The dog only knew, that mere sayings
Could not satisfy its hunger
If they did not turn into meat.

(Naimata, 2014)

A Great Day for Mrs. Wagu

No one understood Mrs. Wagu better than her dogs. Nor was there anyone more loyal to her. She had started to look after dogs when her husband had died and her children had left home. The dogs were called Chocolate, Coffee, Milk and Black Tea.

“Oh, it’s good to hear, Mum. It’s better than being lonely,” her youngest child said one day while calling from another city. “But are you sure that they aren’t a problem for your neighbours?”

“No, I look after them well.”

Mrs. Wagu’s neighbours had known from the beginning that she kept dogs. Their religion held that a dog’s saliva was a kind of najis—something dirty and unholy, but they just quietly murmured among themselves. Until one day, when Mrs. Wagu let her dogs go out on the main road in front of her house.

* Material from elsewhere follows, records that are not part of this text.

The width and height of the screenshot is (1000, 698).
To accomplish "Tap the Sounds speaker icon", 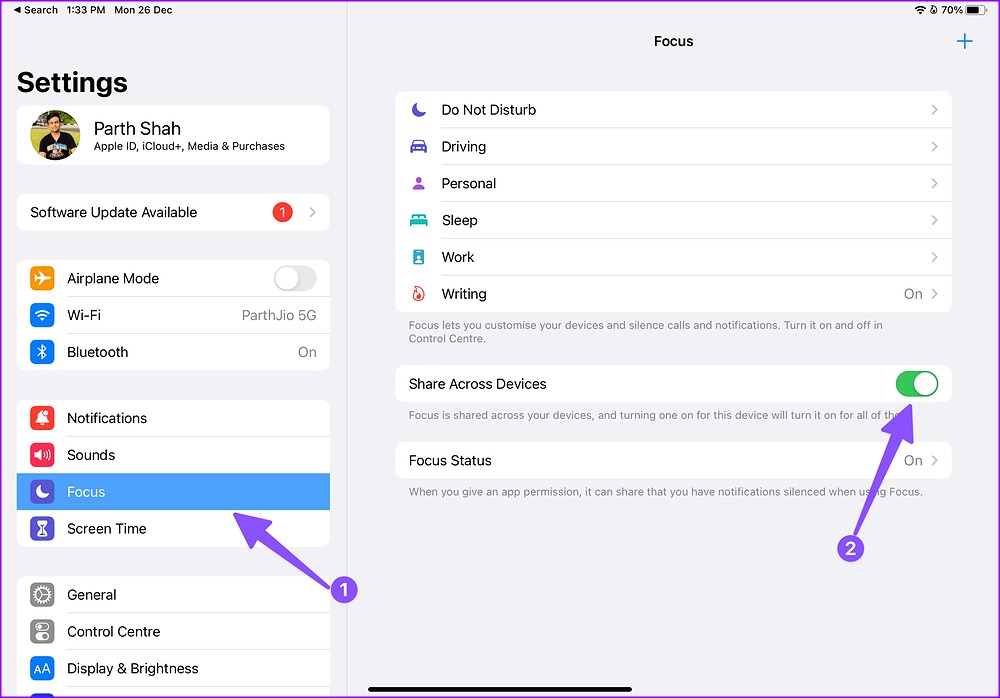I will point(42,455).
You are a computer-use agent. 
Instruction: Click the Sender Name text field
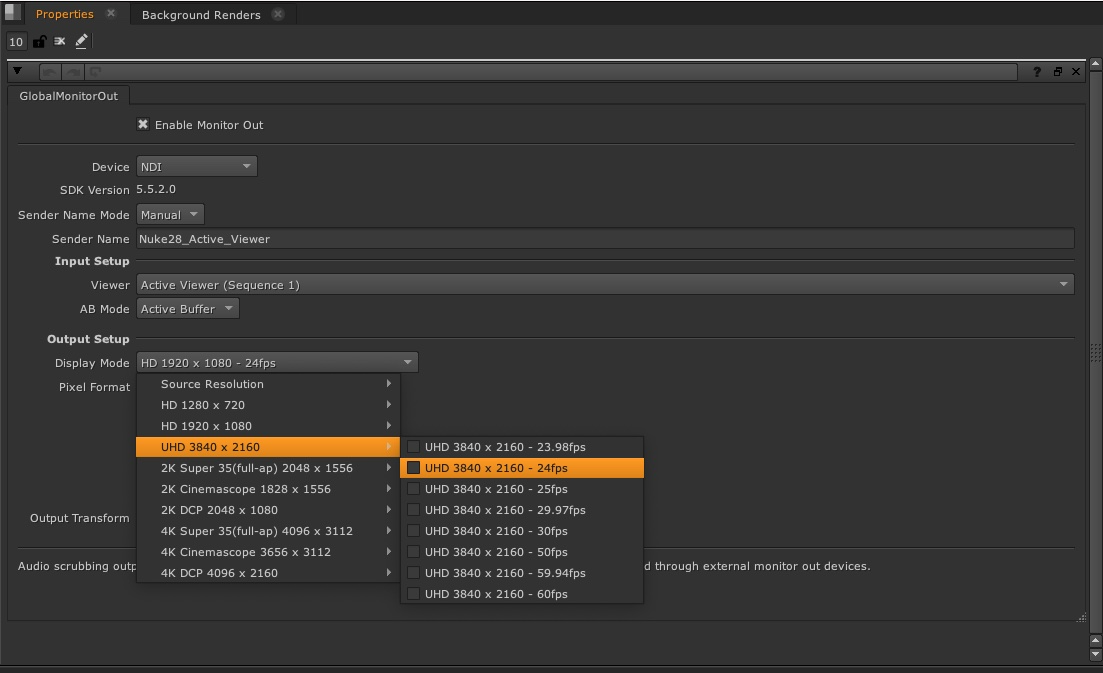pos(604,239)
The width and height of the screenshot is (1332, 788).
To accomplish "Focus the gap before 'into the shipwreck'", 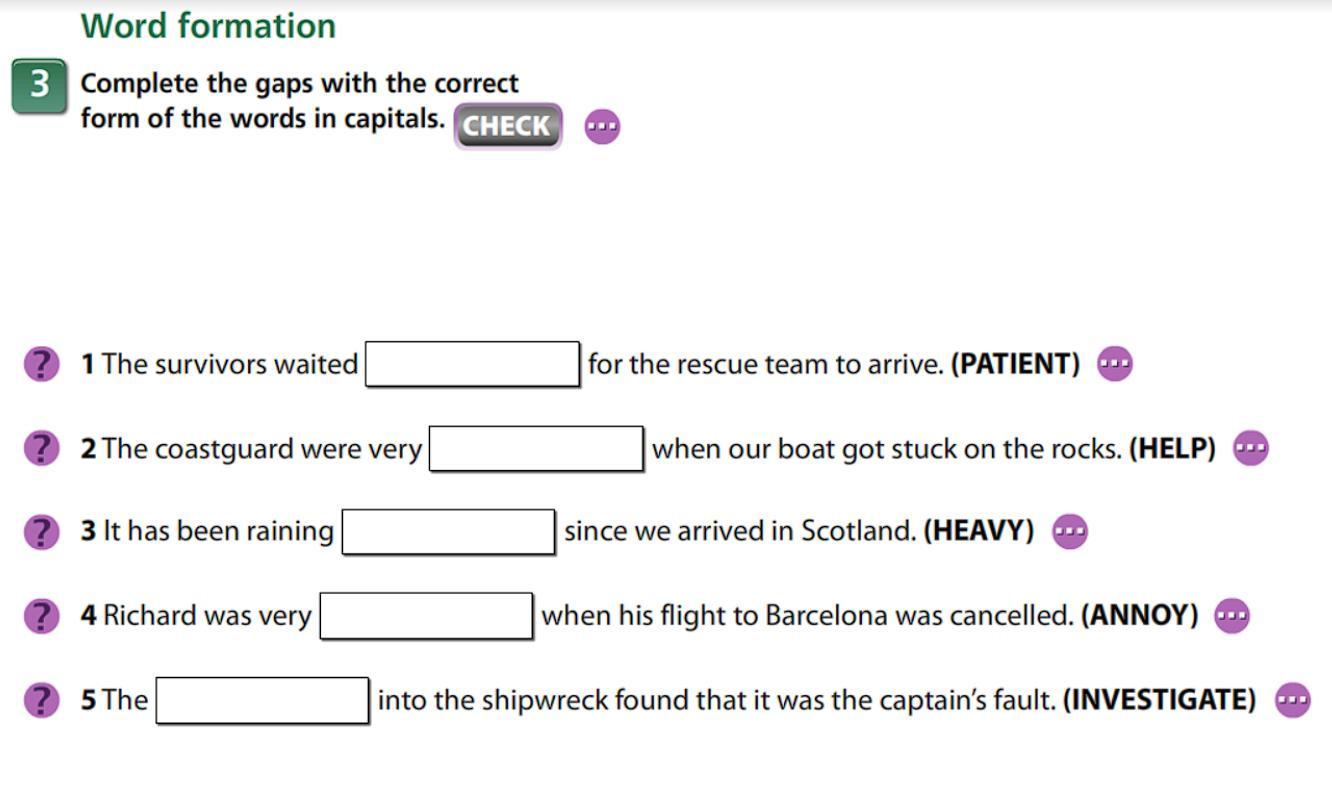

Chocolate, Coffee, Milk and Black Tea chased each other and also the neighbours’ children who were riding their bikes home from the Qur’an learning centre near the local mosque. The children dashed home in fear, screaming and crying.

When her neighbours came to complain, Mrs. Wagu said, “I was in the kitchen. I didn’t hear the noise outside.” One of the neighbors had a large stick with him, presumably to use to beat the dogs.

“The dogs should be locked up, so they don’t cause any problems.”

Mrs. Wagu nodded, but, in her heart, she was reluctant to do so. She felt that the dogs had the right to roam free. She affected patience and acted as if she had never noticed the call to prayer that blared loudly at dawn – so why should the freedom of her dogs be limited?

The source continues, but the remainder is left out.